LAVORO | Deducibilità contributi previdenziali restituiti al datore di lavoro: risposta Agenzia delle Entrate n. 117/2022
Vi segnaliamo la risposta, in allegato, dell’Agenzia delle Entrate all’interpello n. 117/E, pubblicata lo scorso 16 marzo, riguardo il tema dei contributi previdenziali dovuti dalle imprese per una erronea applicazione del massimale contributivo.
La fattispecie ha avuto origine da una campagna di accertamenti avviata dall’INPS presso alcune imprese per richiedere la contribuzione non versata dal 2015 e per le annualità ancora aperte.
Tali irregolarità dipendevano dall’omessa comunicazione, da parte dei dipendenti, ai propri datori di lavoro della esistenza di un’anzianità contributiva anteriore al 1° gennaio 1996 (che precludeva l’applicazione del citato massimale).

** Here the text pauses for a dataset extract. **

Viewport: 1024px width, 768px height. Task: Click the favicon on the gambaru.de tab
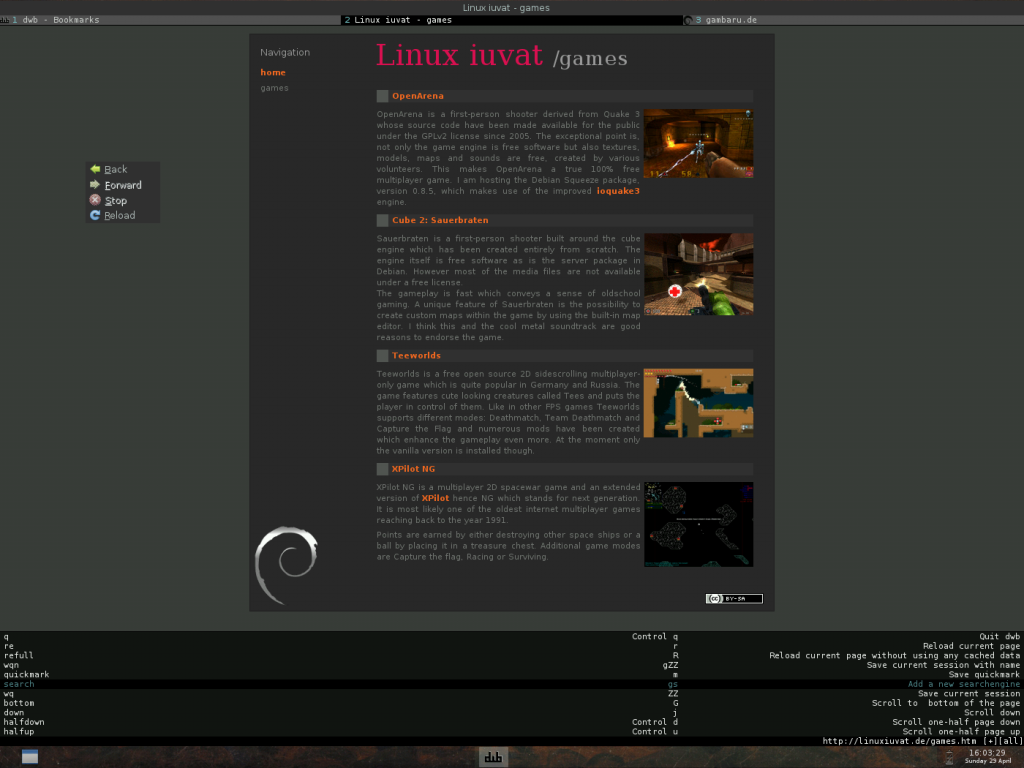[x=687, y=19]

Ciò ha comportato la restituzione da parte dei sostituti di imposta dei contributi omessi (sia per la quota a carico dell’azienda, sia per la quota a carico dei lavoratori), nonché il pagamento delle relative sanzioni.
Il nostro Sistema centrale si era già mosso presso l’INPS per chiedere conferma (ottenuta con il messaggio n. 4412/2021) che sulle somme restituite fossero dovute le sanzioni civili in misura ridotta, in quanto la responsabilità dell’irregolarità contributiva dipendeva da una omissione comunicativa dei dipendenti.
Con la risposta fornita ieri, l’Agenzia delle Entrate, accogliendo la posizione di Confindustria, ha confermato la piena deducibilità dal reddito imponibile del dipendente dei contributi restituiti alle imprese, nonché ha chiarito le modalità per il loro recupero nella relativa dichiarazione dei redditi.
Ciò dovrebbe facilitare la conclusione di accordi transattivi fra le imprese ed i dipendenti.